A mutation of the coronavirus detected in the UK is insignificant and does not influence the effectiveness of diagnostic tools, pharmaceuticals and vaccines, Melita Vujnovic, World Health Organization (WHO) representative in Russia, said in an interview with TASS on Friday.
"To date, the SARS-CoV-2 virus has mutated very insignificantly and its changes so far do not influence the effectiveness of the existing diagnostic tools, medicinal preparations and vaccines being developed," she said.
According to her, the WHO recommends to continue implementation of all basic medical and social measures including testing and tracking the contacts with the subsequent isolation as well as individual measures of protection, such as hand hygiene, physical distancing and wearing a mask. "The WHO recommends to all countries to increase the sequencing of the SARS-CoV-2 viruses if possible and to exchange information on sequences at an international level, for instance, report the detection of similar mutations that cause concern," the WHO representative added.
On December 14, Britain’s Secretary of State for Health and Social Care Matt Hancock said British scientists had identified a new coronavirus strain that might be to blame for high infection rates in southeastern England.
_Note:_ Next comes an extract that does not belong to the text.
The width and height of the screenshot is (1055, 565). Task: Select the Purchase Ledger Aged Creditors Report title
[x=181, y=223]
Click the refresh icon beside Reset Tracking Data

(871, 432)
On December 19, UK Prime Minister Boris Johnson said that, according to the current findings, the new strain might be 70% more contagious, however, there is no proof yet of a greater risk of lethal outcome.
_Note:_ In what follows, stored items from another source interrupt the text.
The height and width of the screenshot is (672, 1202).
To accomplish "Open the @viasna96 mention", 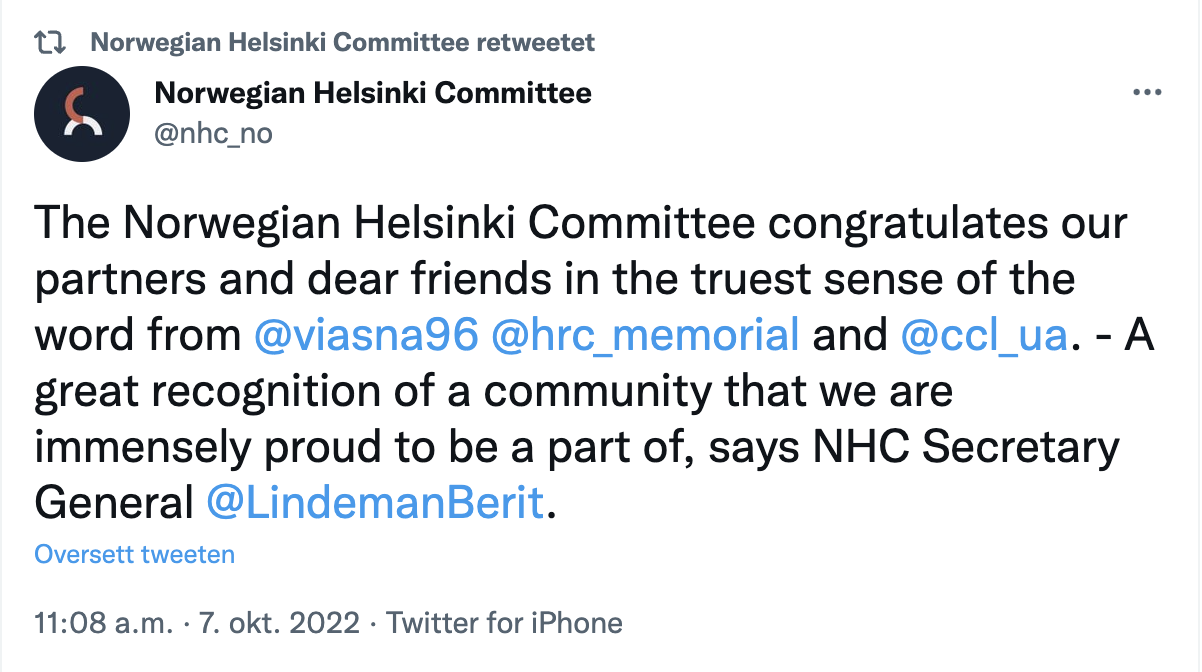I will click(x=367, y=336).
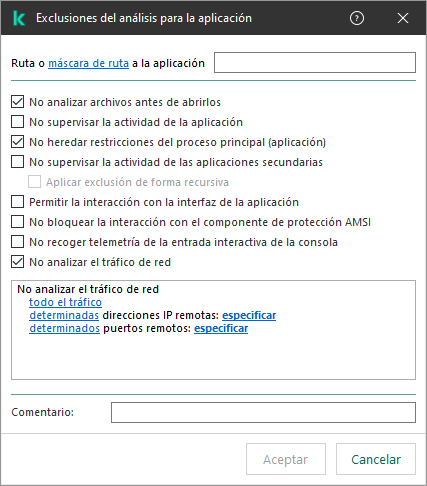Open the help question mark icon
427x486 pixels.
[x=357, y=18]
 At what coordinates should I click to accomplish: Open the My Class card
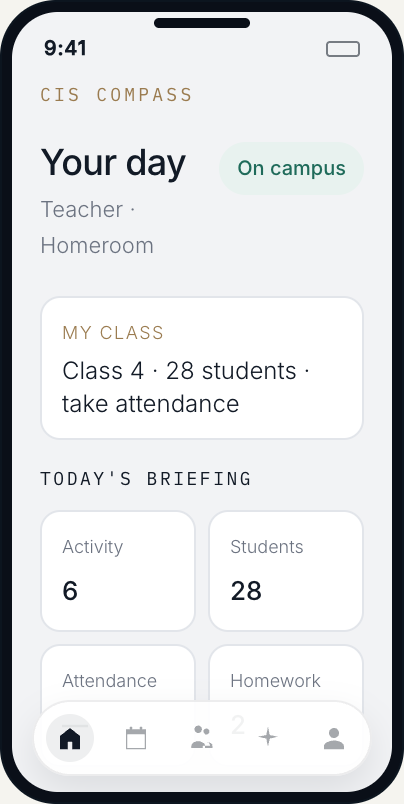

About 50 countries, including the majority of the EU states, Russia, Australia, Argentina, Canada and Turkey, announced a temporary suspension of the air service with the UK due to the new strain detected there. Expert of the World Health Organization Maria Van Kerkhove stated that the mutated version was detected in southeastern England back in September and later spread to Denmark, the Netherlands and Australia.